→ **EXERCISE PROMPT**: Write out every record below word for word, changing nothing.

→ **DATA FOR THIS EXERCISE**:

________

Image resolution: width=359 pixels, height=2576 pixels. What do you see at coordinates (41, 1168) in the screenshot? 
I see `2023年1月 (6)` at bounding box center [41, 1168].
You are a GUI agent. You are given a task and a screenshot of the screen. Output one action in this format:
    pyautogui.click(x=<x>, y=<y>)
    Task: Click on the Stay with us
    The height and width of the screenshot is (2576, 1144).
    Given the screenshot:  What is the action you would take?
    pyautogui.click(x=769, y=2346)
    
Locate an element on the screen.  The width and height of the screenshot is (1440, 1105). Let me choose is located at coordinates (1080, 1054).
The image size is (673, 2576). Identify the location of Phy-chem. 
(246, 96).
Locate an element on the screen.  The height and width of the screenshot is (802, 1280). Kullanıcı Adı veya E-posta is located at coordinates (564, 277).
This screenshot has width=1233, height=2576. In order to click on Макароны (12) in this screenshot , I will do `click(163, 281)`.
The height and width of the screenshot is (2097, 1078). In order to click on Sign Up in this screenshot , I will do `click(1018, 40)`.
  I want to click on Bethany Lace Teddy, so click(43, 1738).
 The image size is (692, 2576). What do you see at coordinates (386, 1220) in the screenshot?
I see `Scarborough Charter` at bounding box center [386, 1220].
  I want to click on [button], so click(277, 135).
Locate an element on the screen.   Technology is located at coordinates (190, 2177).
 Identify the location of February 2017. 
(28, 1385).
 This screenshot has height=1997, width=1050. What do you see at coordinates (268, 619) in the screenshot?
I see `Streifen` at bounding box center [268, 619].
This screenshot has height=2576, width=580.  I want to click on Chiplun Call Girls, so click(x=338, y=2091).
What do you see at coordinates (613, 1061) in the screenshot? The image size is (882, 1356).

________

→ **SOLUTION TO THE EXERCISE**:
Image resolution: width=359 pixels, height=2576 pixels. What do you see at coordinates (41, 1168) in the screenshot? 
I see `2023年1月 (6)` at bounding box center [41, 1168].
You are a GUI agent. You are given a task and a screenshot of the screen. Output one action in this format:
    pyautogui.click(x=<x>, y=<y>)
    Task: Click on the Stay with us
    The height and width of the screenshot is (2576, 1144).
    Given the screenshot:  What is the action you would take?
    pyautogui.click(x=769, y=2346)
    
Locate an element on the screen.  The width and height of the screenshot is (1440, 1105). Let me choose is located at coordinates (1080, 1054).
The image size is (673, 2576). Identify the location of Phy-chem. 
(246, 96).
Locate an element on the screen.  The height and width of the screenshot is (802, 1280). Kullanıcı Adı veya E-posta is located at coordinates (564, 277).
This screenshot has width=1233, height=2576. In order to click on Макароны (12) in this screenshot , I will do `click(163, 281)`.
The height and width of the screenshot is (2097, 1078). In order to click on Sign Up in this screenshot , I will do `click(1018, 40)`.
  I want to click on Bethany Lace Teddy, so click(43, 1738).
 The image size is (692, 2576). What do you see at coordinates (386, 1220) in the screenshot?
I see `Scarborough Charter` at bounding box center [386, 1220].
  I want to click on [button], so click(277, 135).
Locate an element on the screen.   Technology is located at coordinates (190, 2177).
 Identify the location of February 2017. 
(28, 1385).
 This screenshot has height=1997, width=1050. What do you see at coordinates (268, 619) in the screenshot?
I see `Streifen` at bounding box center [268, 619].
This screenshot has height=2576, width=580.  I want to click on Chiplun Call Girls, so click(x=338, y=2091).
What do you see at coordinates (613, 1061) in the screenshot? The image size is (882, 1356).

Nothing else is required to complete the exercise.